Staking Via A Centralized Exchange [Easy]
You’ll have to send your tokens to the exchange or move newly purchased tokens to the staking platform for the exchange you choose. Typically, the process only requires a few clicks, making exchange staking the easiest choice by far.
Easier transactions can have a cost, however, because you lose control of your tokens. Rather than keep your tokens in a self-custody wallet, you send them to a proprietary exchange wallet.
If the exchange freezes withdrawals (which can happen if the exchange becomes insolvent or gets hacked) you can’t access your ADA. In addition, exchanges may require you to commit to staking for a fixed time period or make you wait to withdraw. In either case, your ADA might be tied up for days.
Unlike staking through a validator pool, where you can see transactions on a blockchain explorer, there isn’t always much transparency with exchange staking.
Before choosing this method, consider the financial strength of the exchange and compare the yield to other options. Current yields from exchanges compare closely with staking to a validator pool, ranging from about 4% to 5%.
Editor’s Pick: Uphold.com
How To Pick A Centralized Exchange
You’ll find plenty of options when choosing an exchange for staking ADA, including several well-established choices.
But choosing between these options and others brings some additional considerations. Weigh your choices carefully because there may be a staking commitment that prevents access to your tokens.
- Lockup period: Check to see if you need to make a commitment to stake for a fixed amount of time.

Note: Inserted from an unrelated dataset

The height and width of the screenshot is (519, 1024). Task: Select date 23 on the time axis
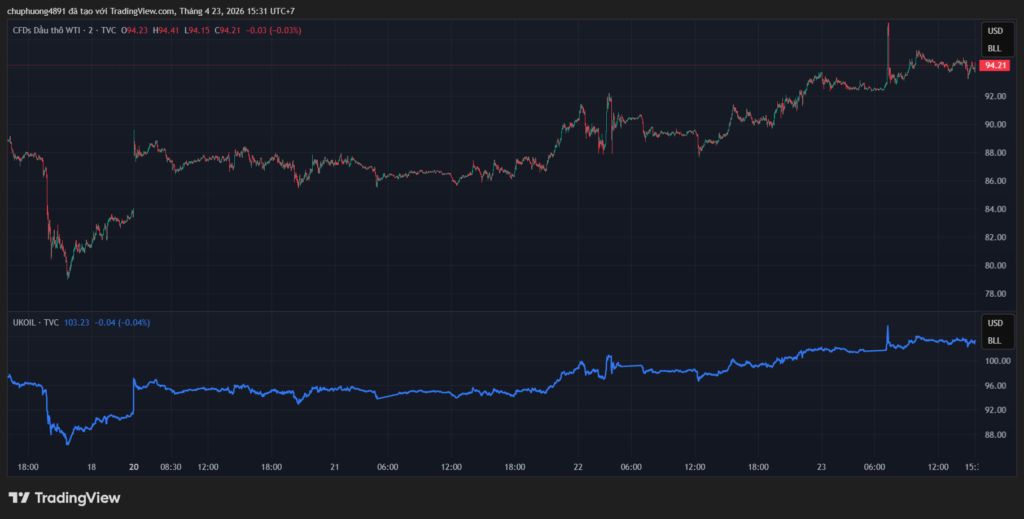click(820, 466)
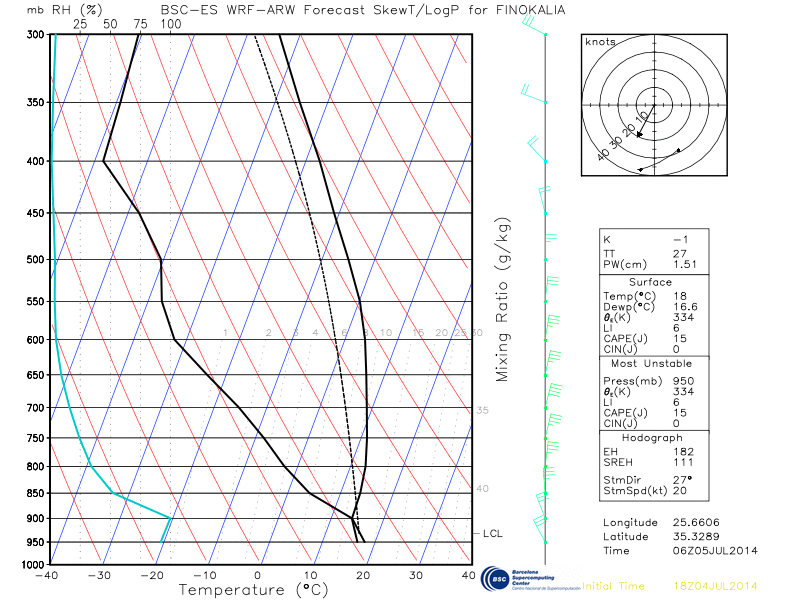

Some platforms with longer commitments, such as Crypto.com which has commitments of up to three months with its Earn program, might be using your ADA for lending rather than staking.

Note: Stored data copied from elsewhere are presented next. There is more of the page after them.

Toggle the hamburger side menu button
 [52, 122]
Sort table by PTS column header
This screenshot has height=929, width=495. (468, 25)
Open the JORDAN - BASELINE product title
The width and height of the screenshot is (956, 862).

- Unstaking period: Investigate unstaking requirements. For example, Uphold advises users that unstaking can take up to 72 hours. You won’t able to sell or use your tokens during the unstaking period.
- Yield: Compare the rewards you’ll earn within the context of other considerations, such as lock-up commitments. If you need to lock up your tokens, you might want a higher yield for that risk.
- Transparency: Research how your tokens are used. Exchanges often use the label “Earn,” which might refer to staking or to lending. The former benefits the network while the latter does not.
- Financial strength: Recent exchange events, like the FTX collapse, make it more important than ever to choose carefully. Exchanges might freeze withdrawals or close up shop without warning.
- Staking fees: Exchanges might charge a staking fee that can reduce returns.
- Blockchain transfers: Research whether the exchange allows transfers on the Cardano blockchain. If not, you’ll have to trade or sell your ADA to get your assets off the exchange.
Pros And Cons Of Staking ADA Via A Centralized Exchange
- Set up staking with a few clicks
- No need to choose a staking pool
- Competitive yields
- Must keep your ADA on the exchange
- Reduced transparency
- Possible lock-up or unstaking periods
How To Stake Your ADA On A Centralized Exchange
In this example, we’ll use Uphold, which currently pays a 5% estimated APY and makes the process easy.
Note: Uphold no longer supports staking in the US.
Step 1: Open your Uphold account.
Head to Uphold to open an account if you don’t have one already. Uphold requires identity verification.
Once you open your account, you can buy Cardano through Uphold. The exchange also provides a way to transfer ADA from an outside wallet if you already have some ADA in another wallet.
Step 2: Select “Earn” to view staking options.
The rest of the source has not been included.